Amoklauf in Mannheim: Prozess vor dem Landgericht beginnt
Vor der Tat ging er zunächst zum Friseur und fuhr dann nach Mannheim. Die Idee, sich in die Bretter zu verwandeln, kam mir spontan. Während der Fahrt bemerkte Alexander S. nicht mehr, was geschah. Er traf keine geplante Entscheidung zum Töten.
Alexander S. sagte nur sehr wenige Worte zu sich selbst. Er nahm ruhig an der Anhörung am Freitagmorgen teil. Der Angeklagte schaute sich die Videoaufzeichnungen seiner Tat aufmerksam, aber wenig bewegt an. Nach Angaben des Verteidigers wird sich Alexander S. im Prozess nicht weiter äußern.

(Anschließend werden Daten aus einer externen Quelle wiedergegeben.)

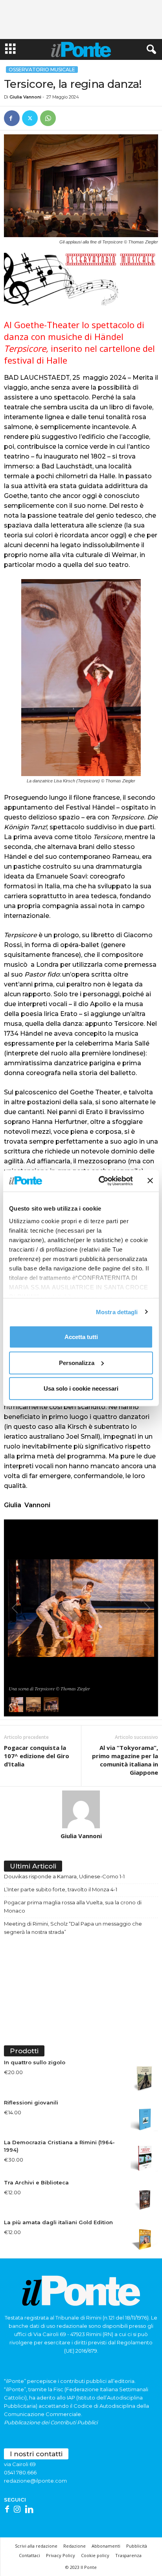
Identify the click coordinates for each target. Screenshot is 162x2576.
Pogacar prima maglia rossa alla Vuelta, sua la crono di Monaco (73, 1906)
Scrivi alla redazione (36, 2546)
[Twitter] (30, 118)
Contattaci (29, 2555)
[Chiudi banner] (150, 1180)
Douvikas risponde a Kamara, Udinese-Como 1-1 (64, 1876)
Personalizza (76, 1362)
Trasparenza (128, 2555)
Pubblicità (136, 2546)
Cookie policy (95, 2555)
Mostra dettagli (117, 1311)
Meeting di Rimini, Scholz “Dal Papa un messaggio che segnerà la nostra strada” (73, 1927)
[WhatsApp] (48, 118)
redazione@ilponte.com (35, 2481)
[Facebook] (12, 118)
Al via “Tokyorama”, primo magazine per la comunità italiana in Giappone (125, 1760)
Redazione (74, 2546)
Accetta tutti (81, 1337)
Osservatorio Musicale (42, 69)
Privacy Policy (60, 2555)
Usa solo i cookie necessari (81, 1388)
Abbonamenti (106, 2546)
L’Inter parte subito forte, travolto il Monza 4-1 (60, 1889)
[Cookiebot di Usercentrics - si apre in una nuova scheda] (100, 1181)
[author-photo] (81, 1809)
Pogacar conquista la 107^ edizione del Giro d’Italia (36, 1756)
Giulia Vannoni (25, 97)
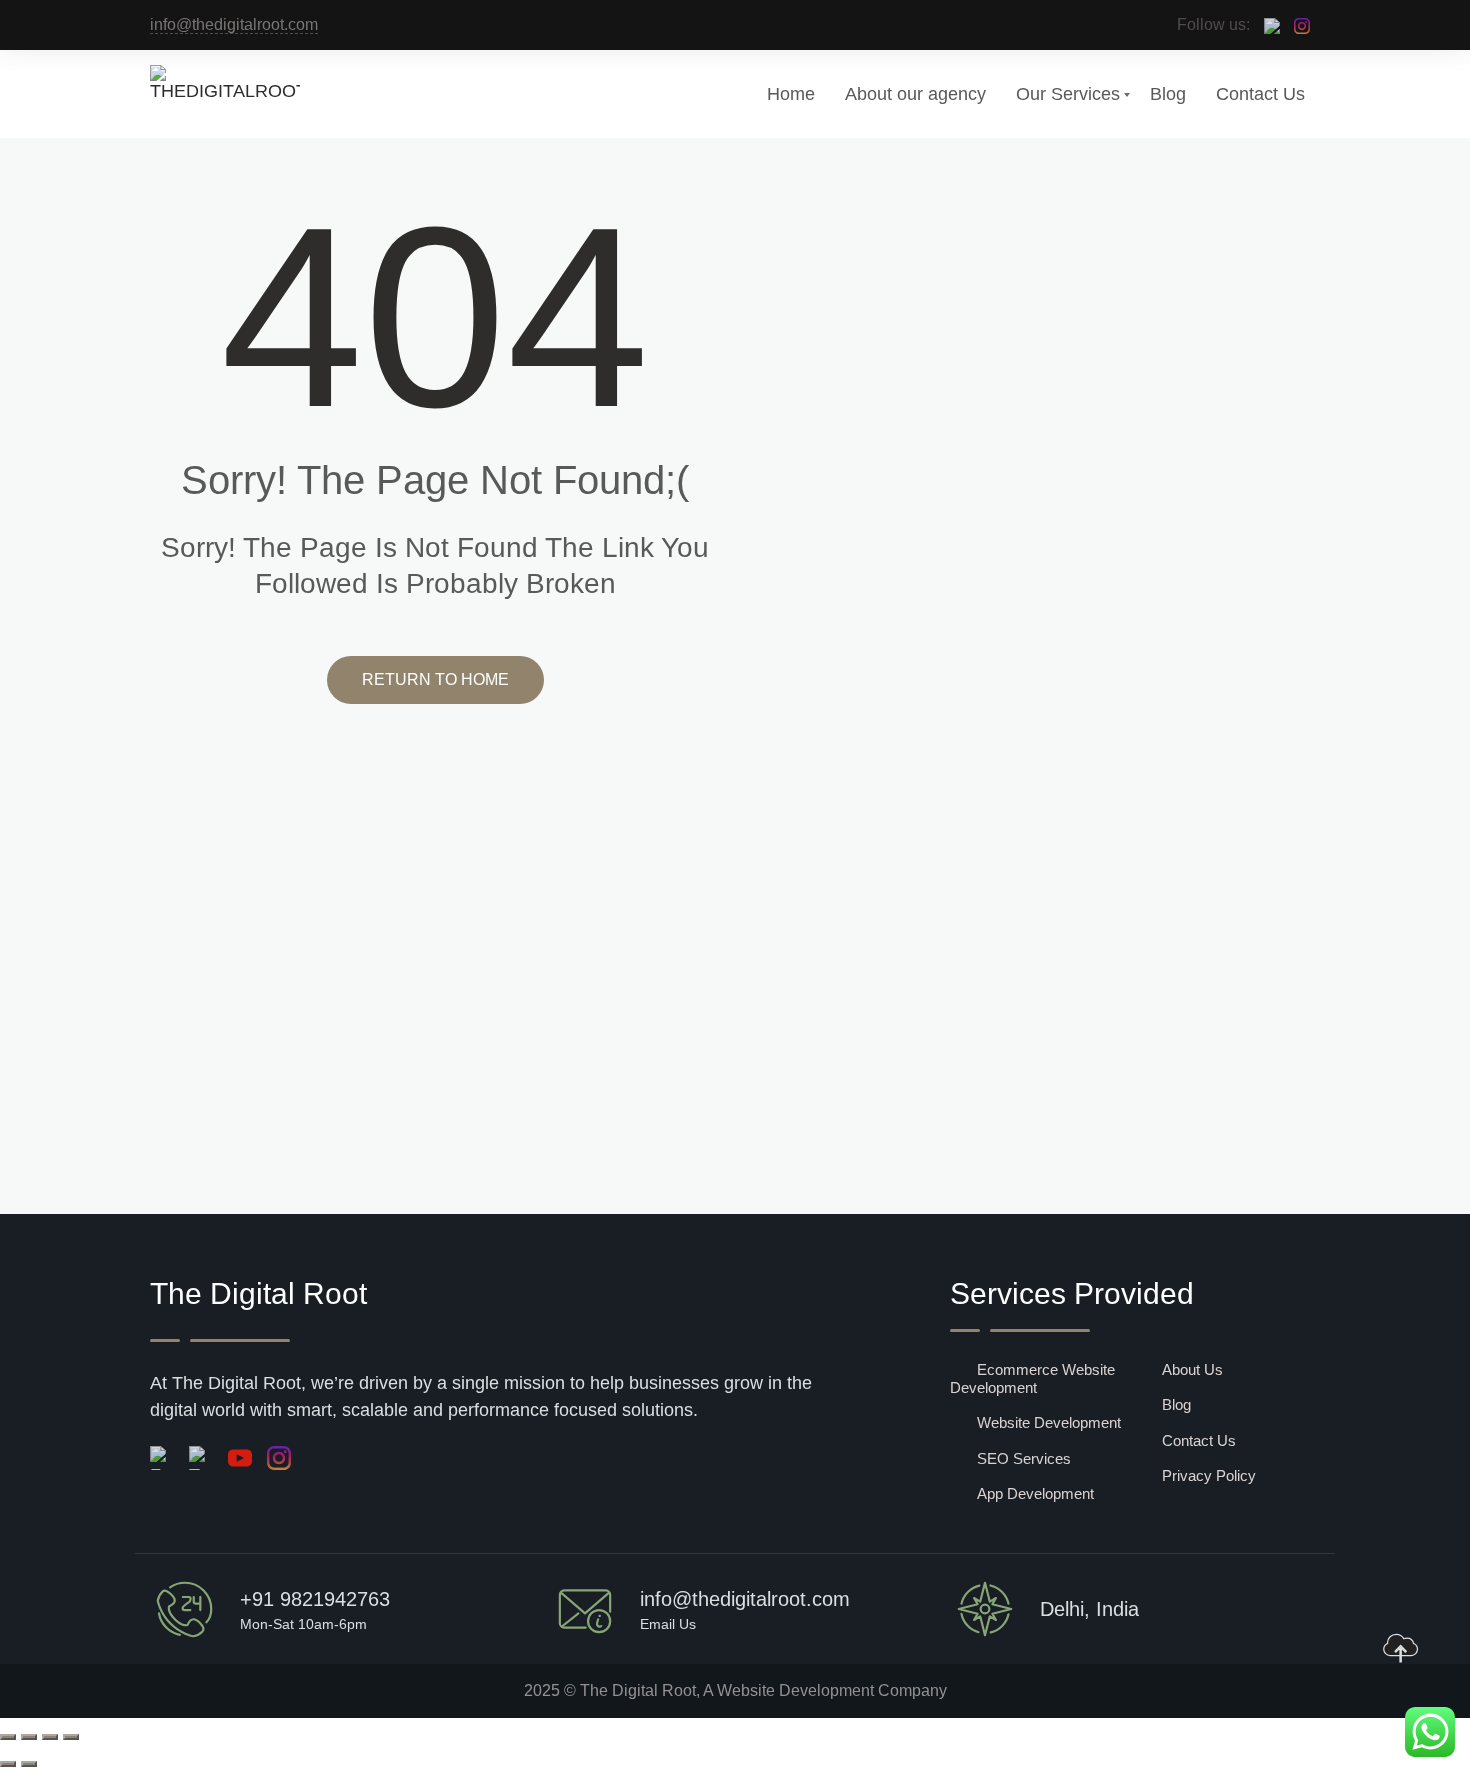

Bei einem Amoklauf am Rosenmontag kamen zwei Menschen ums Leben
Am 3. März – Rosenmontag – fuhr er mit einem Kleinwagen durch die belebte Einkaufsstraße in den Plätzen, die Mannheimer Planken. Der Angeklagte bog am sogenannten Plankenkopf, direkt gegenüber dem Mannheimer Wasserturm, ab und raste anschließend mit bis zu 80 Stundenkilometern durch die Fußgängerzone. An diesem Tag starben zwei Menschen, ein 54-jähriger Mann und eine 83-jährige Frau. Insgesamt wurden 14 Menschen teils schwer verletzt.
Anklage: Mord und versuchter Mord
Die Staatsanwaltschaft Mannheim wirft dem zur Tatzeit 40-jährigen Angeklagten Doppelmord und mehrfachen Mordversuch vor. Der deutsche Tatverdächtige äußerte sich vor dem Prozess offenbar nicht zu der Tat und den Hintergründen. Die Ermittlungen hätten „keine Hinweise auf ein politisches Motiv ergeben“, hieß es. Deshalb geht die Staatsanwaltschaft zu Beginn des Prozesses davon aus, „dass Alexander S. seit vielen Jahren an einer psychischen Erkrankung leidet.“
Für den Prozess bedeutet das, dass es in den nächsten 13 Verhandlungstagen um die Frage gehen wird, was den Angeklagten zu seiner Tat getrieben hat. Ein zentraler Aspekt des Verfahrens dürfte die Frage der Schuld sein. Was ging Alexander S. im Moment der Tat durch den Kopf? Experten werden Antworten auf diese Frage suchen und geben.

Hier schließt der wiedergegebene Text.